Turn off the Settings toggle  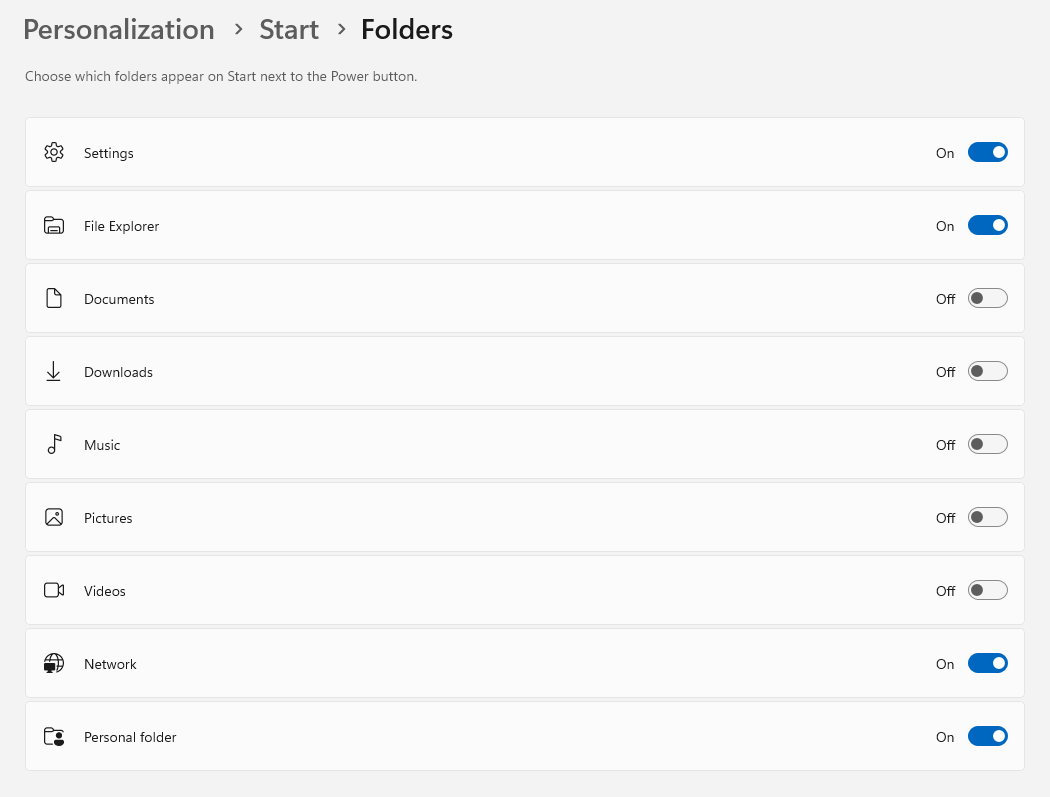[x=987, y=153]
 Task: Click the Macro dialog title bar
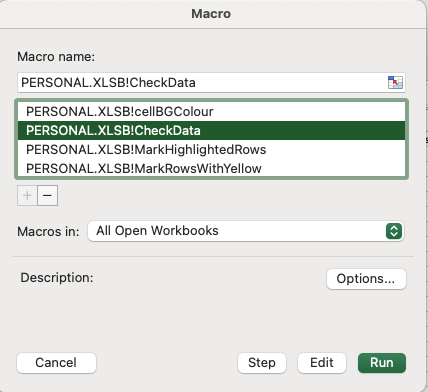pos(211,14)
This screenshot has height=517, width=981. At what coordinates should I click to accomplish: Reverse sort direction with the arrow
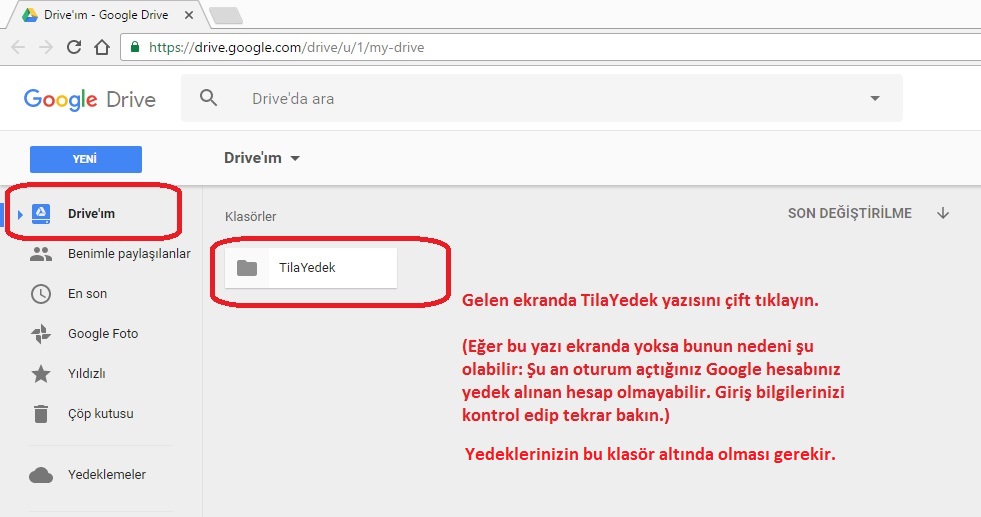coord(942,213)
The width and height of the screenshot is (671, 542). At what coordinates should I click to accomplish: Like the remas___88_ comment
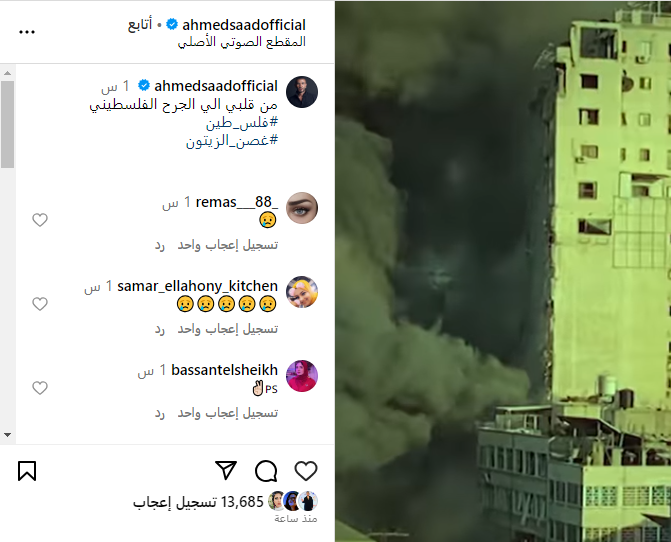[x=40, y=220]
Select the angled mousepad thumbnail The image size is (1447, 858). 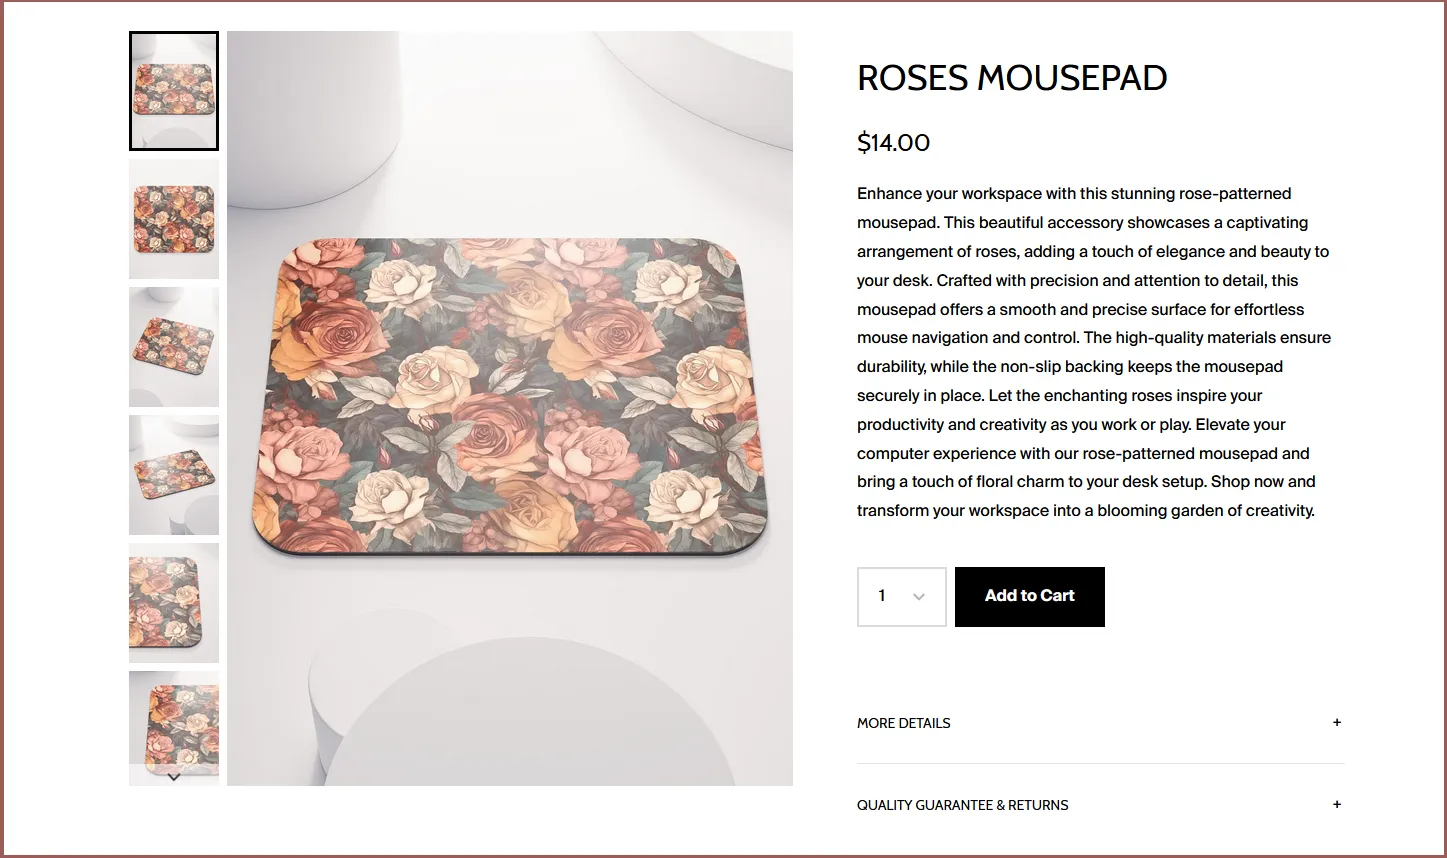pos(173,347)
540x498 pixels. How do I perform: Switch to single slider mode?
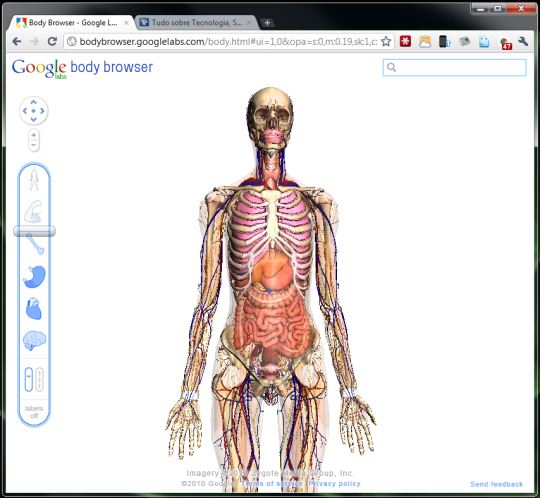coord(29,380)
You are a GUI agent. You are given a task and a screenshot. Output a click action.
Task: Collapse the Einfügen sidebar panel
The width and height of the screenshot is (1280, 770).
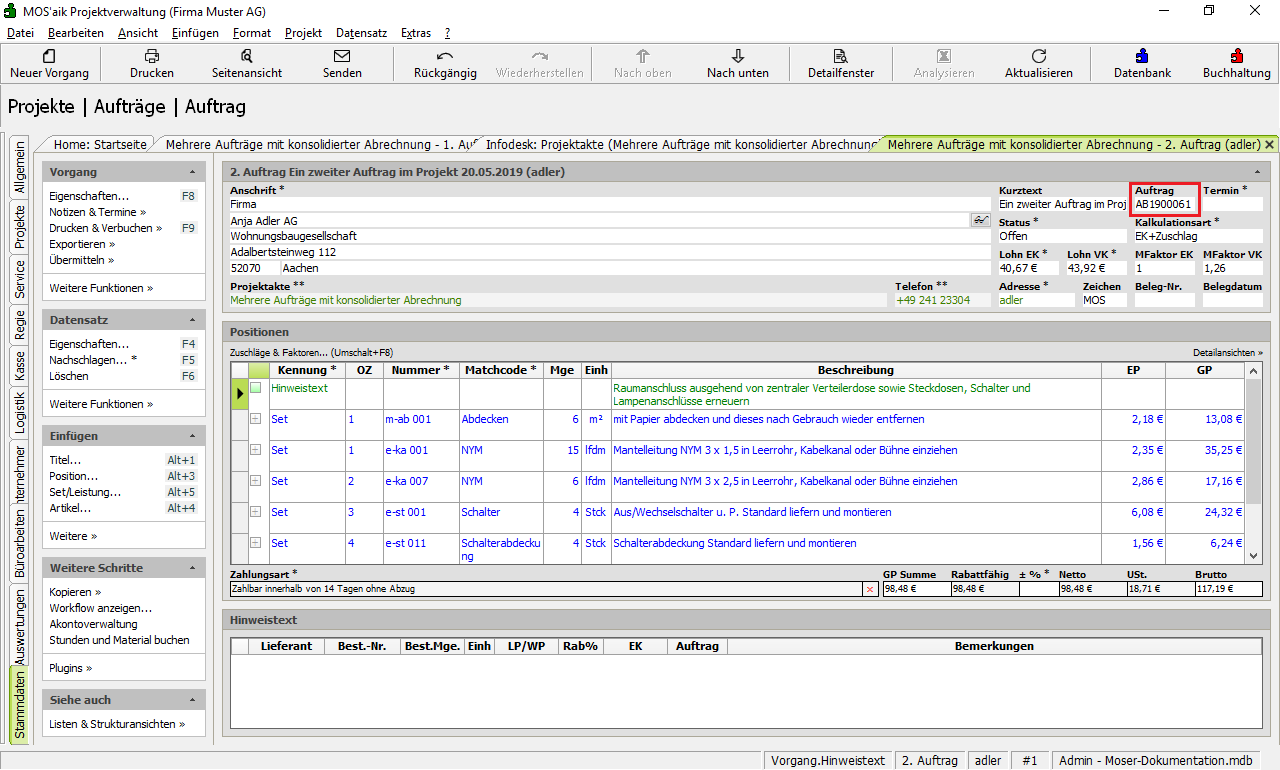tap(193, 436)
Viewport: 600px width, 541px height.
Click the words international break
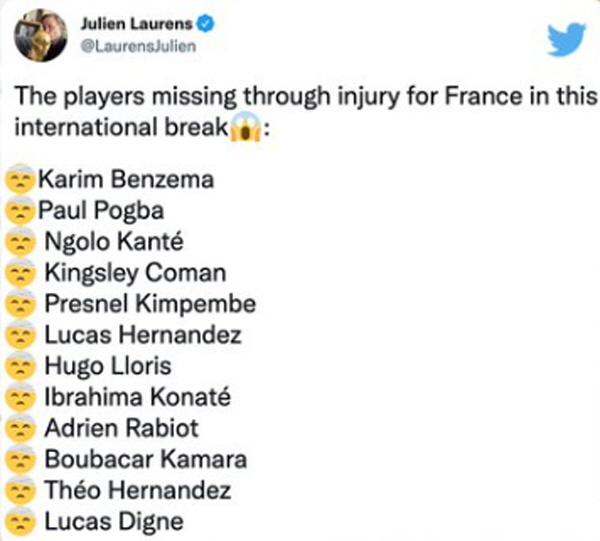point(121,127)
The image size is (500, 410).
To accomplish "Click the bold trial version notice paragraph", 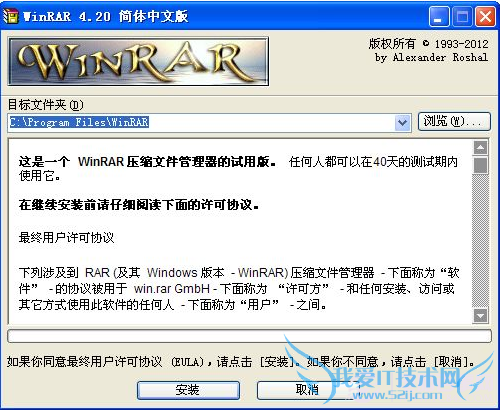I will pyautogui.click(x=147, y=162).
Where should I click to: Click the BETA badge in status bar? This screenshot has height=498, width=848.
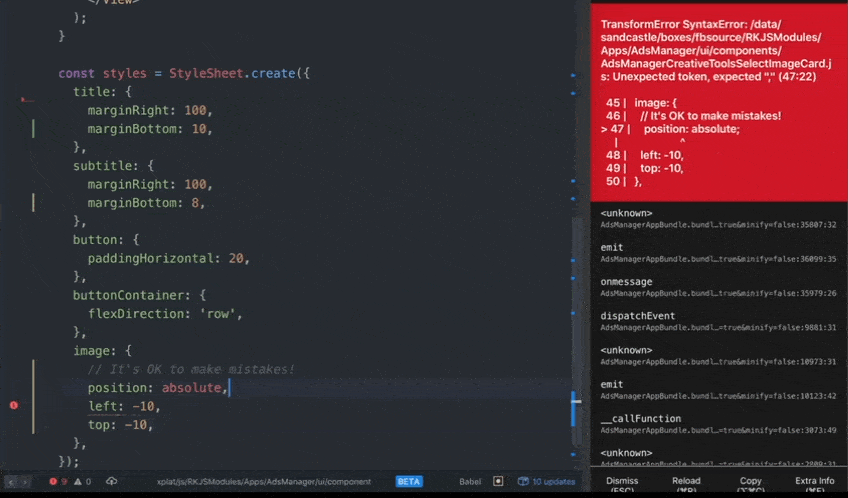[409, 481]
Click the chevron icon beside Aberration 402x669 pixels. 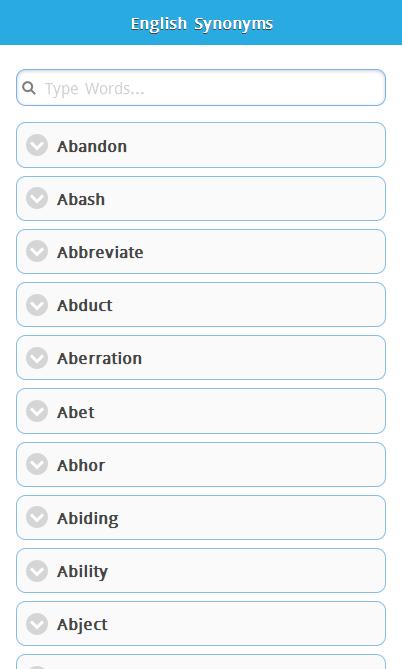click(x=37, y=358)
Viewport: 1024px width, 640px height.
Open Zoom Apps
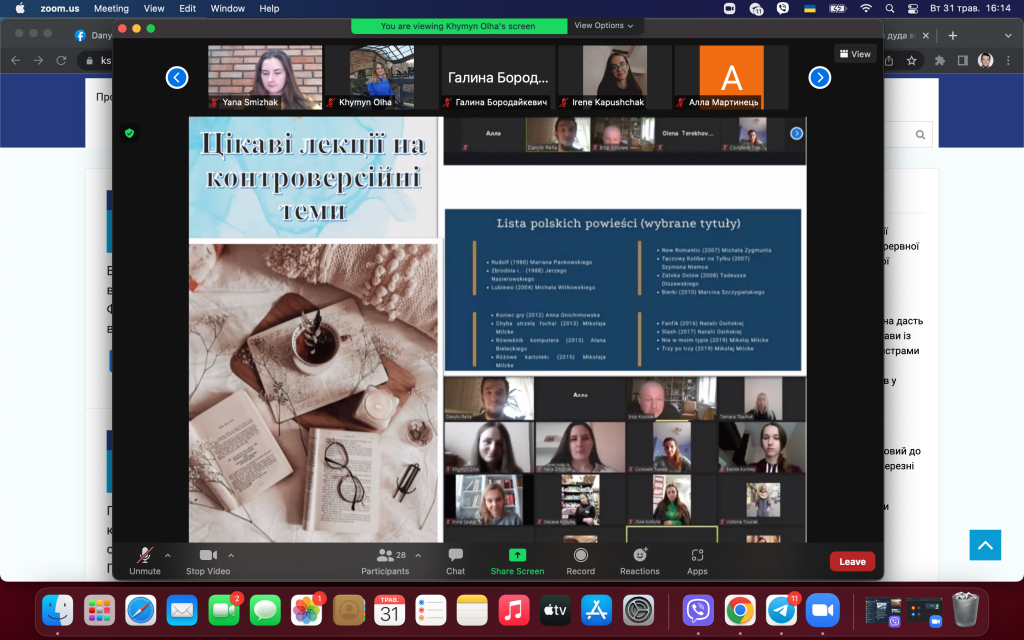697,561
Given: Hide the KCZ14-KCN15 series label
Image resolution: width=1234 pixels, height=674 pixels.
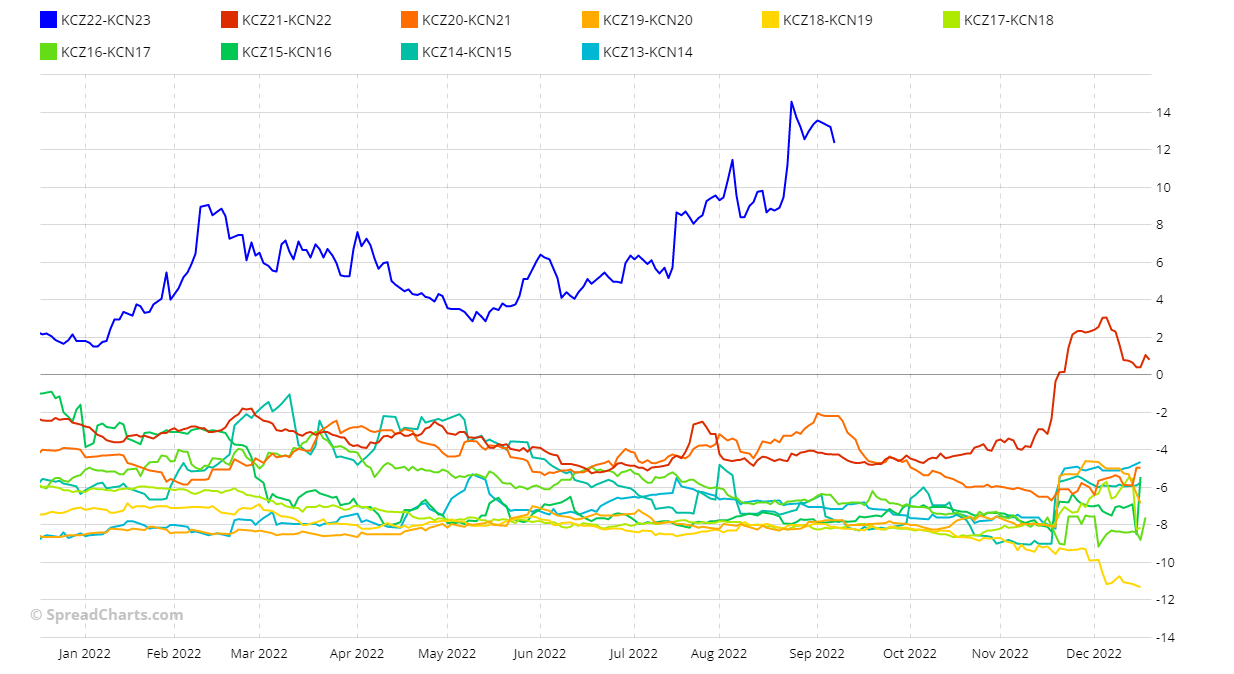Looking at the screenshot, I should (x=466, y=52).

What to do –
From the line containing "Viewport: 1024px width, 640px height." down to the last line of the data above, transcribe exactly those lines and no others; omit the pictures.

Response to the task –
Viewport: 1024px width, 640px height.
Open Zoom Apps
697,561
Given: Hide the KCZ14-KCN15 series label
Image resolution: width=1234 pixels, height=674 pixels.
Looking at the screenshot, I should (x=466, y=52).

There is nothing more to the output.